Tuesday, January 21, 2014

White as Snow

"If we claim to be without sin, we deceive ourselves and the truth is not in us.  If we confess our sins, he is faithful and just and will forgive us our sins and purify us from all unrighteousness. If we claim we have not sinned, we make him out to be a liar and his word is not in us." I John 1:8-10

 "Purge me with hyssop and I shall be clean. Wash me and I shall be whiter than snow." Psalm 51:7

It's supposed to snow today, a deep blanket of white that will hide the ugly brown of winter. It will sparkle and glisten. The world will be quiet and clean and beautiful. We will revel in it, play in it, and find joy in it.

As someone who grew up in Pennsylvania, though, I know that all that white eventually turns into gray gunk that drags us into the winter doldrums. You have to shovel it, it gets your feet wet, it makes for messy driving and for cranky people. And yet, when fresh flurries come, there's still a marveling at the clean white that falls from the sky and blankets the earth.
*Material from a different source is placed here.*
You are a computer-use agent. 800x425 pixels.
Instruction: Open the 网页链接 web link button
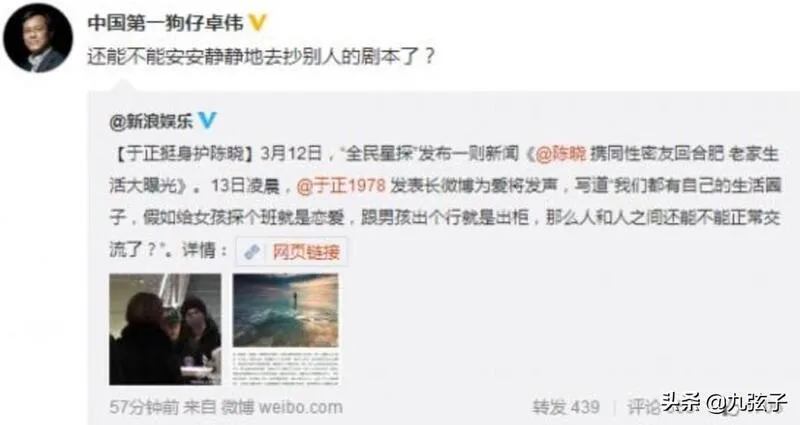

I have made my choice, my eternity is secure. In God's eyes, I am white as snow.  But because I'm still here, I am going to continue to make gray gunk out of my life. So today, as I wait for the snow to fall, confession is my theme.

Forgive me:
For being puffed up
For concentrating on the words and not on You, Jesus
For not believing

For my heart that wanders
For thinking less of others
For having blinders on and cotton in my ears
For having my head down and my eyes on the screen
For rushing from one thing to the next
For having small faith
For listening to every voice other than Yours
For forgetting
For lying to make myself look good
For not praying, not loving, not serving
For keeping my mouth shut when I should speak
For speaking when I should keep my mouth shut
For putting myself at the front of the line
For stubbornness, pride, and envy
For seeing others as what they do and not who they are
For lacking compassion
For not trusting You

That's just some of my gray gunk, Lord.  Thank you for the fresh blanket of white that falls as I lay it down. Thank you that it brings joy and I can see beauty again. Hope becomes my theme.